Input

········

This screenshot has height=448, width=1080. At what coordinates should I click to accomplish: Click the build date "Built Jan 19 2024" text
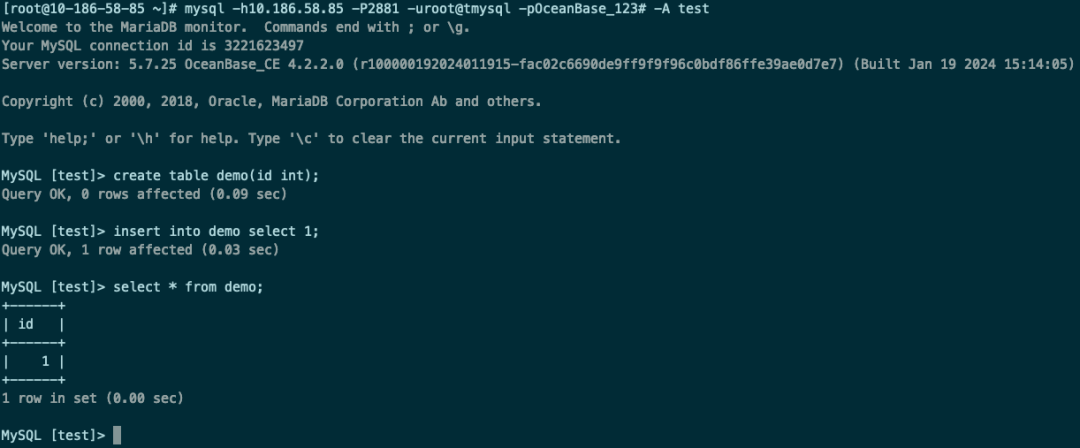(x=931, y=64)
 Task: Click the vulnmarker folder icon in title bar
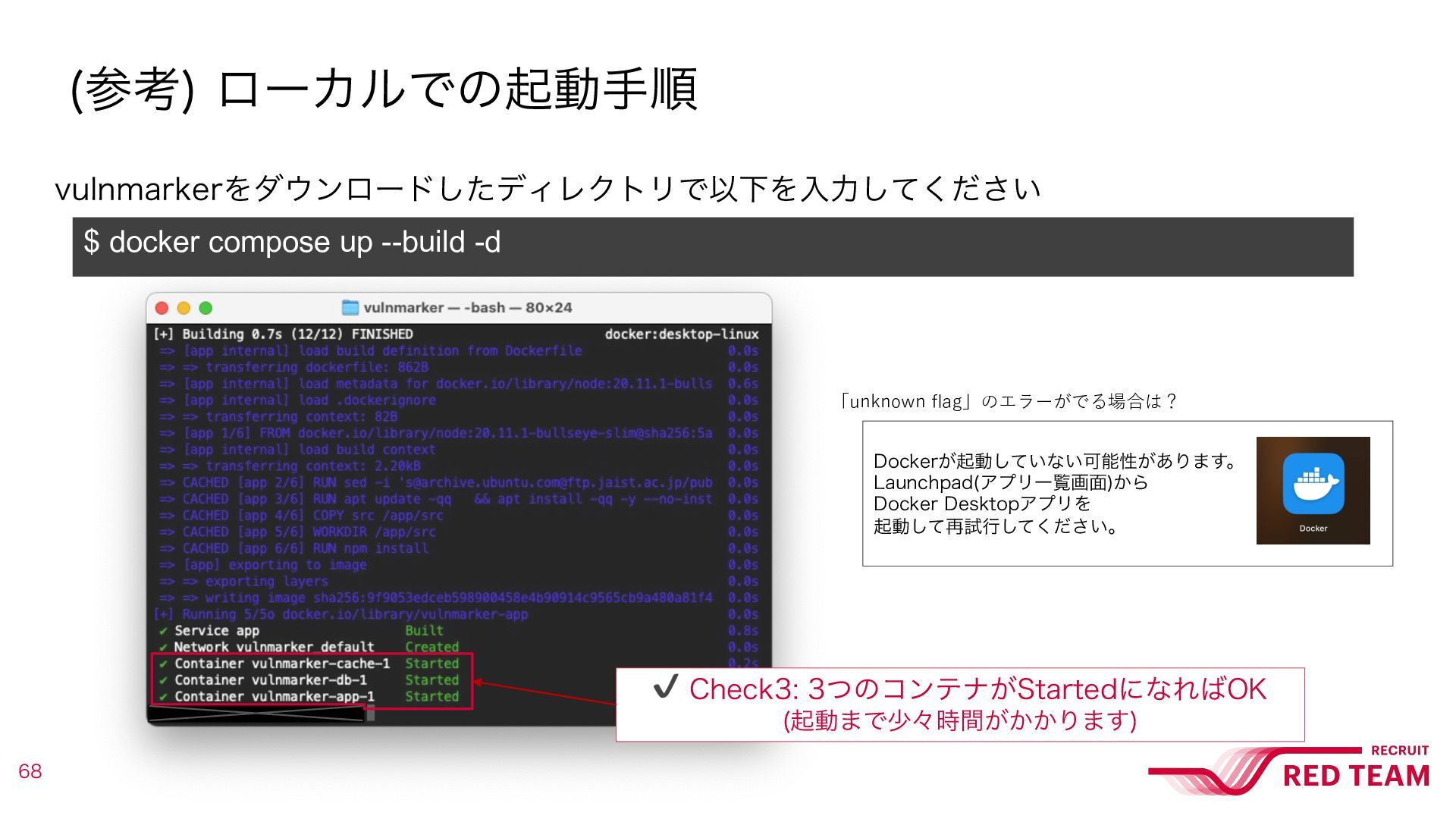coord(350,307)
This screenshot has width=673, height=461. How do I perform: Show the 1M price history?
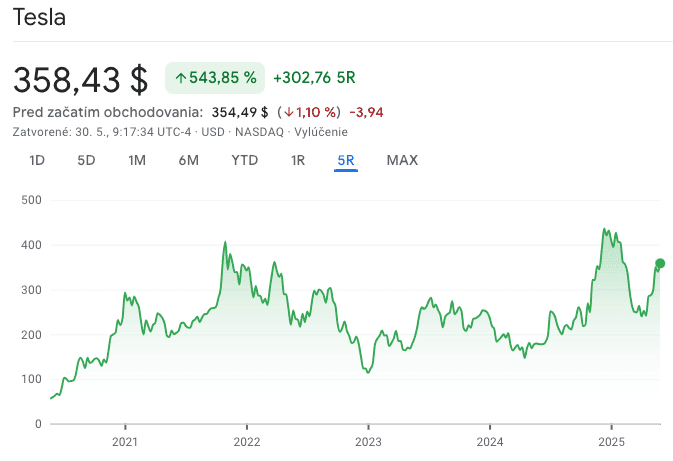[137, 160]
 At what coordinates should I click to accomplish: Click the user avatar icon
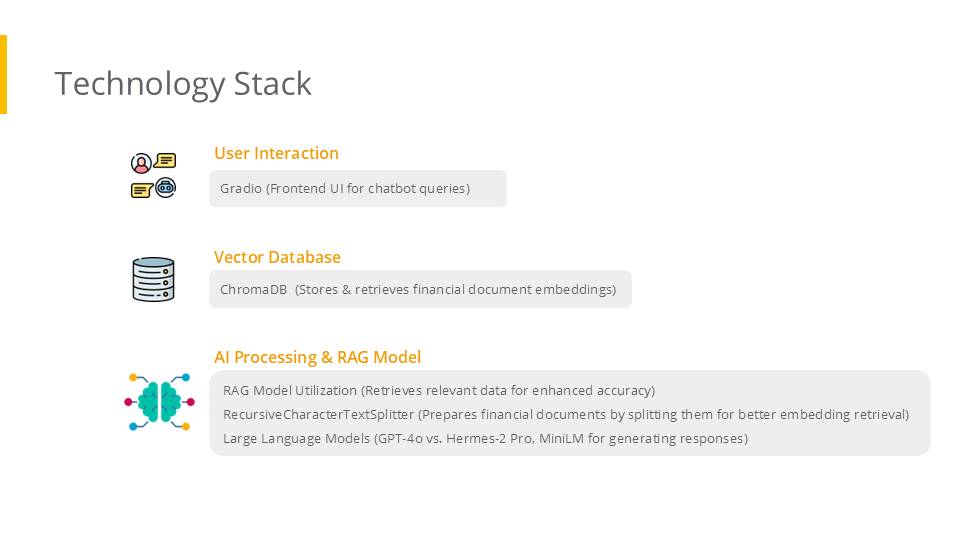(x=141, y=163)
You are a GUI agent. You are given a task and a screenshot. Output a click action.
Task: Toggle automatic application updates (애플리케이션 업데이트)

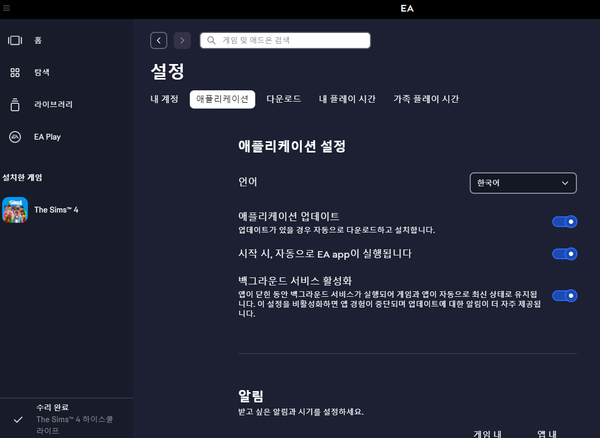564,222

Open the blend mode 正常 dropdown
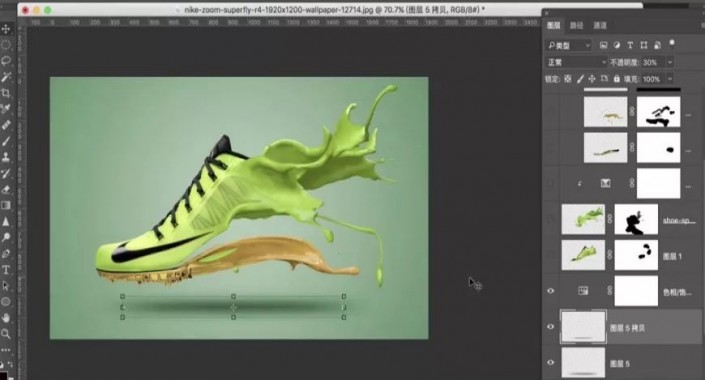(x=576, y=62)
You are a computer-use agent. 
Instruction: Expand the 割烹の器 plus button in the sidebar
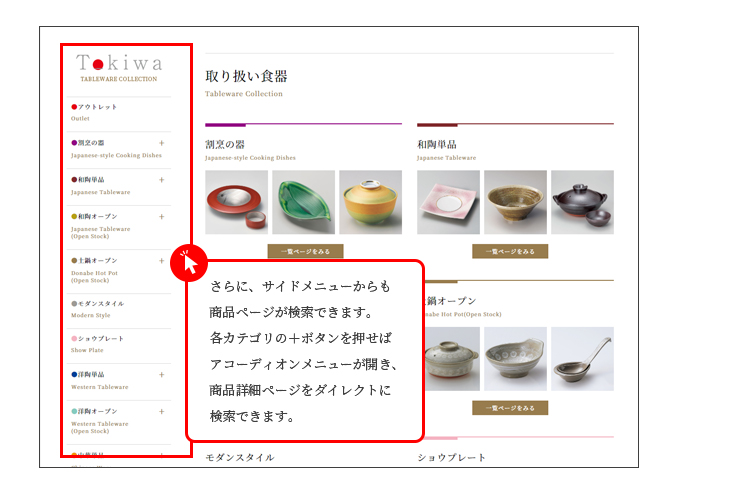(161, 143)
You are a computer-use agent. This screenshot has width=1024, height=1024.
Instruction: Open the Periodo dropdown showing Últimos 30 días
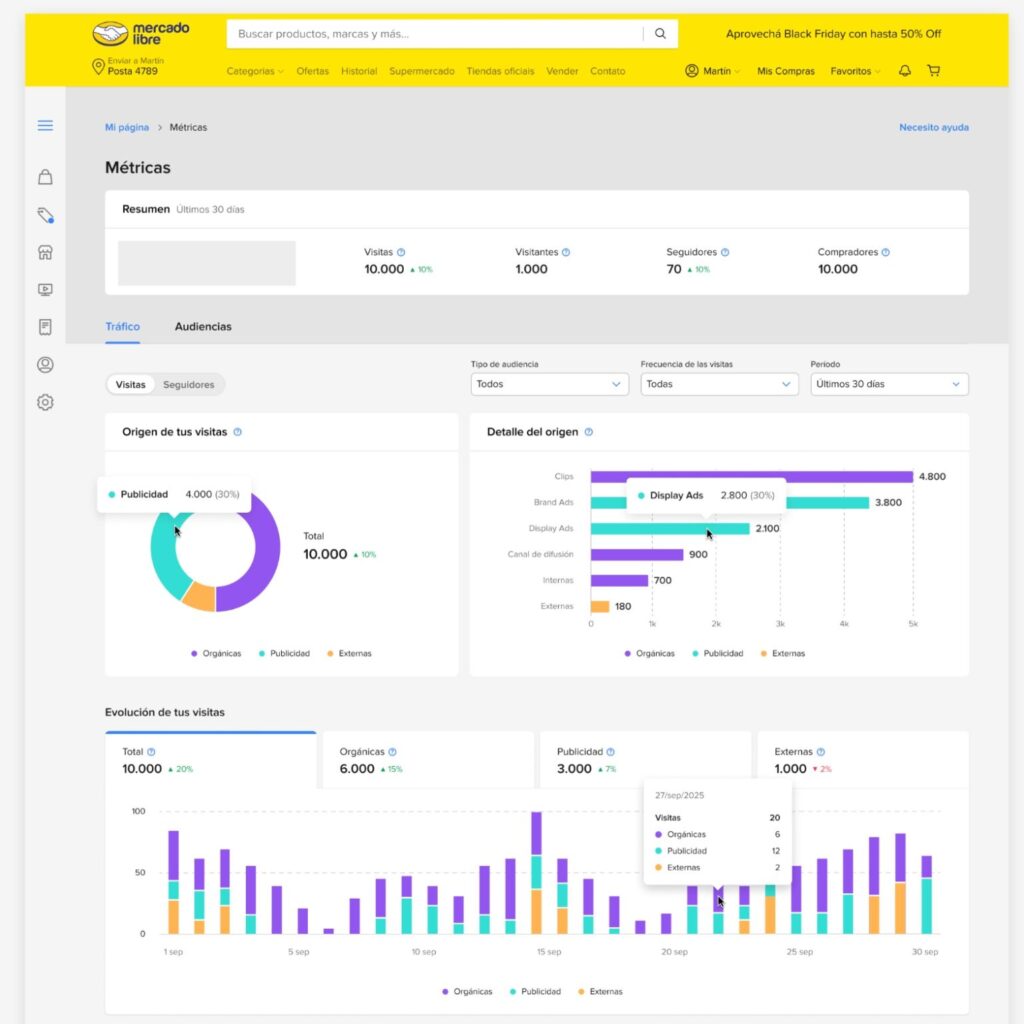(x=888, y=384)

········

Required work
All the records need to be set down word for word, with the images left out.

Response
This screenshot has height=448, width=1080. At what coordinates should I click to accomplish: Click the build date "Built Jan 19 2024" text
(x=931, y=64)
 Task: Click the vulnmarker folder icon in title bar
coord(350,307)
This screenshot has width=673, height=461. How do I perform: Show the 1M price history?
[137, 160]
 At what coordinates should I click to accomplish: Click the user avatar icon
(x=141, y=163)
You are a GUI agent. You are given a task and a screenshot. Output a click action.
Task: Toggle automatic application updates (애플리케이션 업데이트)

564,222

Open the blend mode 正常 dropdown
(x=576, y=62)
You are a computer-use agent. 
Instruction: Expand the 割烹の器 plus button in the sidebar
(161, 143)
You are a computer-use agent. This screenshot has width=1024, height=1024.
Instruction: Open the Periodo dropdown showing Últimos 30 días
(x=888, y=384)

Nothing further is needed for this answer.